Geeeeezzzzzz., Trump can't even spell "_irrational"_
Much less define its meaning -


----------



## Fueri (Jan 3, 2020)

Should we have removed Obama because he took out Bin Laden then, I wonder.

Ummmm, no.

He killed some asshole that has been fucking with us for years and killing our people.

Guess what, that's his fucking job.


----------



## Bob Blaylock (Jan 3, 2020)

watchingfromafar said:


> The people of America are deeply saddened by the loss of Human lives.​



  Most of us are much more saddened by the loss of American lives, than by the loss of the lives of murderers and terrorists.
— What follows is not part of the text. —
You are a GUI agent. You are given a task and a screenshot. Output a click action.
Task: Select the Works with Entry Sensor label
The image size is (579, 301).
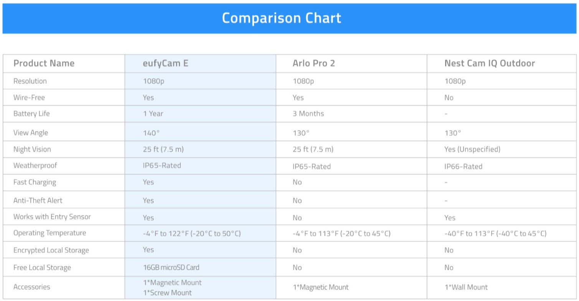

  Embarrassingly, to most of us, there are some among us who are otherwise.


----------



## Bob Blaylock (Jan 3, 2020)

Fueri said:


> Should we have removed Obama because he took out Bin Laden then, I wonder.
> 
> Ummmm, no.
> 
> ...



  Obama didn't actually kill Bin Laden.  It was some heroic Navy Seals that did that.

  Now, normally, this is the sort of thing for which whomever is President at the time, gets to take some credit for, but given how close this was in time to Obama's infamous _“You didn't build that!”_ remark, on the basis of the principle expressed in that remark, I think Obama should be denied any credit for taking out Bin Laden.  After all, by any rational standard, he had a lot less to do with it than those who was telling _“You didn't build that!”_ had to do with what they did, in fact, build.


----------



## HereWeGoAgain (Jan 3, 2020)

watchingfromafar said:


> *Congress needs to remove Trump a.s.a.p. *
> 
> And publicly say Trump is being removed because he is unfit to remain “president”.
> 
> ...



  You sound like a surrender monkey.....


----------



## Toddsterpatriot (Jan 3, 2020)

watchingfromafar said:


> *Congress needs to remove Trump a.s.a.p. *
> 
> And publicly say Trump is being removed because he is unfit to remain “president”.
> 
> ...



*The people of America are deeply saddened by the loss of Human lives.*

But we're happy when terrorist assholes bite it.


----------



## Fueri (Jan 3, 2020)

Bob Blaylock said:


> Fueri said:
> 
> 
> > Should we have removed Obama because he took out Bin Laden then, I wonder.
> ...




I know.  Trump didn't 'kill' this guy either.  Both gave the order, as is their role in the chain of command.  They both deserve the credit for making the call, IMO, as do those that carried out the order.  Obviously the SEALs hitting ground and performing the raid undertook the largest risks in either scenario, but as much as I was not a fan of Obama he grabbed his nuts and jumped for once, so I can't not acknowledge that much....


----------



## Frankeneinstein (Jan 3, 2020)

watchingfromafar said:


> *Congress needs to remove Trump a.s.a.p. *
> 
> And publicly say Trump is being removed because he is unfit to remain “president”.
> 
> ...


Is this a trick question? how does this approach differ from everything tried since the day after the election? what do you suggest congress do? impeach him? lol...sic a special counsel on him? lol...sic the IRS on him? lol...enlist the aid of a porn star and her sleazy lawyer? lol...spy on him? lol...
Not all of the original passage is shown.